Indovoices.com –Kinerja neraca perdagangan Indonesia yang kembali surplus di Agustus 2020 menumbuhkan harapan perbaikan perekonomian. Capaian nilai ekspor sebesar US$ 13,07, lebih tinggi dari nilai impor sebesar US$ 10,74 miliar.
Kepala Ekonom PT Bank Permata Tbk Josua Pardede mengungkapkan agregat surplus pada Juli dan Agustus sudah mencapai US$ 5,6 miliar, jauh lebih tinggi dibandingkan surplus triwulan 1 2020 sebesar US$ 2,59 miliar dan triwulan 2 2020 sebesar US$ 2,89 miliar.
“Surplus dapat menjadi salah satu penolong pertumbuhan Indonesia di kuartal 3 2020 yang diperkirakan masih akan mengalami kontraksi,” ujarnya.
Tren pemulihan kinerja ekspor diharapkan dapat membatasi pelemahan pertumbuhan ekonomi menjadi tak terlalu dalam selama periode Juli-September 2020. “Hal ini seiring dengan sifat dari neraca dagang yang menjadi salah satu komponen penting dalam perekonomian.” Tak hanya itu, Josua mengatakan defisit transaksi berjalan pun berpotensi mengalami penurunan yang cukup signifikan sehingga dapat menjadi penopang nilai tukar rupiah hingga akhir tahun.

========================

Tugas:
Lanjutkan teks tentang surplus neraca perdagangan Indonesia pada Agustus 2020, dimulai tepat setelah kalimat terakhirnya.

Data Tercatat:
========================

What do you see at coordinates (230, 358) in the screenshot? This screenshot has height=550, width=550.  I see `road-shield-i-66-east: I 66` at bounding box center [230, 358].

========================

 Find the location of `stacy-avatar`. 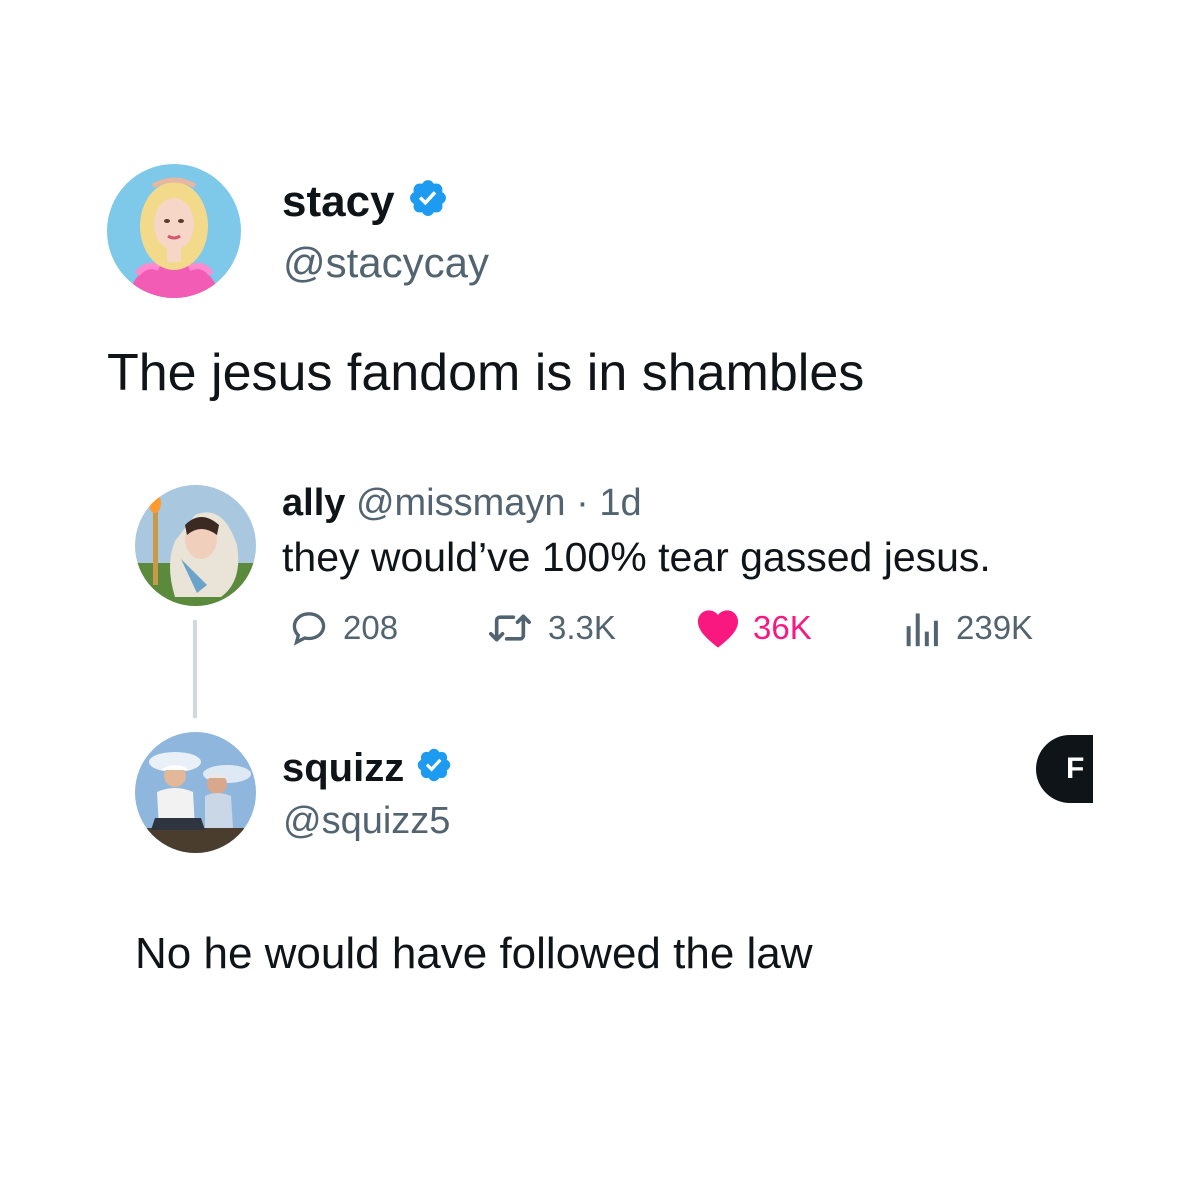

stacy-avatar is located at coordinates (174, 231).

========================

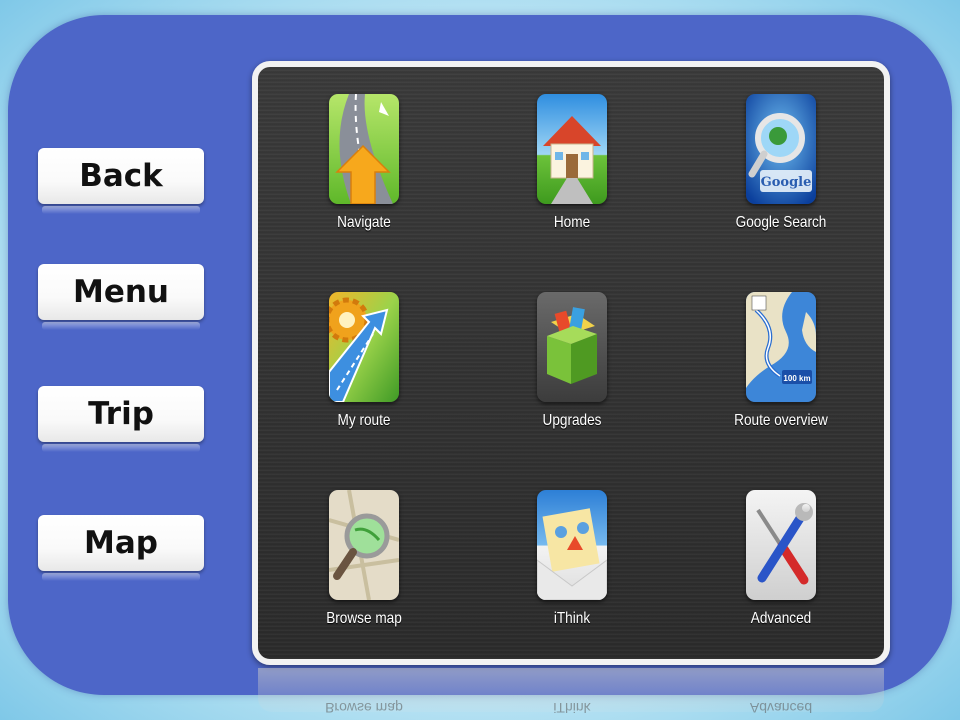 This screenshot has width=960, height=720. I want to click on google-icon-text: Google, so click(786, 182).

========================

Jawaban Latihan:
Ekonom Institute for Development of Economics and Finance (INDEF) Bhima Yudhistira Adhinegara mengungkapkan dari sisi impor, terdapat tekanan pada barang modal sebesar -8,8 persen dibandingkan periode Juli 2020. Hal tersebut mengindikasikan investasi mesin di proyek konstruksi dan infrastruktur mulai dirasionalisasikan. “Sedangkan, ekspansi pabrik-pabrik manufaktur untuk tahun 2021 diperkirakan akan melambat,” ujarnya.
Kabar baik datang dari kinerja impor bahan baku dan barang konsumsi, yang masing-masing meningkat 5 persen dan 7,3 persen secara bulanan di Agustus 2020. “Ini pertanda permintaan dalam jangka pendek ada kenaikan tipis,” ucap Bhima.
Namun, sinyal roda perekonomian yang telah kembali berputar itu harus dihadapkan lagi pada kebijakan pembatasan sosial berskala besar (PSBB) jilid dua di DKI Jakarta yang berlaku sejak Senin lalu. “Ini diproyeksikan akan menyebabkan aktivitas ekspor terhambat, khususnya yang berbasis di kawasan industri Jakarta dan sekitarnya.”
Menteri Keuangan Sri Mulyani Indrawati menuturkan saat ini pemerintah tengah melakukan monitoring terhadap data-data mobilitas dan dampaknya kepada aktivitas perekonomian di DKI Jakarta. Menurut dia, situasi PSBB kali ini berbeda dengan situasi Maret-Mei lalu dimana seluruh kegiatan masyarakat terhenti.
“Sekarang ini kami masih lihat kegiatan itu ada, hanya skalanya saja turun,” katanya. Meski demikian, Sri Mulyani tak menampik ihwal Besarnya kontribusi DKI Jakarta terhadap pertumbuhan ekonomi, yaitu mencapai 17 persen.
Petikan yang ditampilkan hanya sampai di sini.